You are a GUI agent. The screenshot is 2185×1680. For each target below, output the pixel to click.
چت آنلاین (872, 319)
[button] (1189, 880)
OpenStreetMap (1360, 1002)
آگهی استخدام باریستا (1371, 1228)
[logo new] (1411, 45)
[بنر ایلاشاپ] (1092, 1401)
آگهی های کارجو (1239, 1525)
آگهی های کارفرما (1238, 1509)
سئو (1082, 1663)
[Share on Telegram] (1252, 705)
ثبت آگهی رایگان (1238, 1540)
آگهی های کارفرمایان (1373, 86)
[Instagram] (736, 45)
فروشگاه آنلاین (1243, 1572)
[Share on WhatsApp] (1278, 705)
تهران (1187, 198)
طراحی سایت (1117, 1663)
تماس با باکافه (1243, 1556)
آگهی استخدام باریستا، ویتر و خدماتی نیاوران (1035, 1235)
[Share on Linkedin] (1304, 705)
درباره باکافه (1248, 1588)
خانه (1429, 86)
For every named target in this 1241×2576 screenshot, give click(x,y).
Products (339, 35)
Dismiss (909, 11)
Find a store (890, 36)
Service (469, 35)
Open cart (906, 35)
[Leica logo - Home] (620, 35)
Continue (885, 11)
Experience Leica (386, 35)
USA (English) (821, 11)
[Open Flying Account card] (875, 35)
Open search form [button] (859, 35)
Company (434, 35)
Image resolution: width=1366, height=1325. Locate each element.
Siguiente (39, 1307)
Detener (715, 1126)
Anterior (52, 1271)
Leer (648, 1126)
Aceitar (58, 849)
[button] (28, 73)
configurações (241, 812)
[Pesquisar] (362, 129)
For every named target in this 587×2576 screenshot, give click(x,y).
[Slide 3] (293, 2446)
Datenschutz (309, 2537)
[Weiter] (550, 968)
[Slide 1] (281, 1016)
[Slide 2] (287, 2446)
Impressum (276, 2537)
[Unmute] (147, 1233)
● ● ● ●
Reproduce every record exactly, line by line.

#### [RESULT BELOW]
You are a GUI agent. The screenshot is 2185×1680. For each target below, output the pixel to click.
چت آنلاین (872, 319)
[button] (1189, 880)
OpenStreetMap (1360, 1002)
آگهی استخدام باریستا (1371, 1228)
[logo new] (1411, 45)
[بنر ایلاشاپ] (1092, 1401)
آگهی های کارجو (1239, 1525)
آگهی های کارفرما (1238, 1509)
سئو (1082, 1663)
[Share on Telegram] (1252, 705)
ثبت آگهی رایگان (1238, 1540)
آگهی های کارفرمایان (1373, 86)
[Instagram] (736, 45)
فروشگاه آنلاین (1243, 1572)
[Share on WhatsApp] (1278, 705)
تهران (1187, 198)
طراحی سایت (1117, 1663)
تماس با باکافه (1243, 1556)
آگهی استخدام باریستا، ویتر و خدماتی نیاوران (1035, 1235)
[Share on Linkedin] (1304, 705)
درباره باکافه (1248, 1588)
خانه (1429, 86)
For every named target in this 1241×2576 screenshot, give click(x,y).
Products (339, 35)
Dismiss (909, 11)
Find a store (890, 36)
Service (469, 35)
Open cart (906, 35)
[Leica logo - Home] (620, 35)
Continue (885, 11)
Experience Leica (386, 35)
USA (English) (821, 11)
[Open Flying Account card] (875, 35)
Open search form [button] (859, 35)
Company (434, 35)
Image resolution: width=1366, height=1325. Locate each element.
Siguiente (39, 1307)
Detener (715, 1126)
Anterior (52, 1271)
Leer (648, 1126)
Aceitar (58, 849)
[button] (28, 73)
configurações (241, 812)
[Pesquisar] (362, 129)
For every named target in this 587×2576 screenshot, give click(x,y).
[Slide 3] (293, 2446)
Datenschutz (309, 2537)
[Weiter] (550, 968)
[Slide 1] (281, 1016)
[Slide 2] (287, 2446)
Impressum (276, 2537)
[Unmute] (147, 1233)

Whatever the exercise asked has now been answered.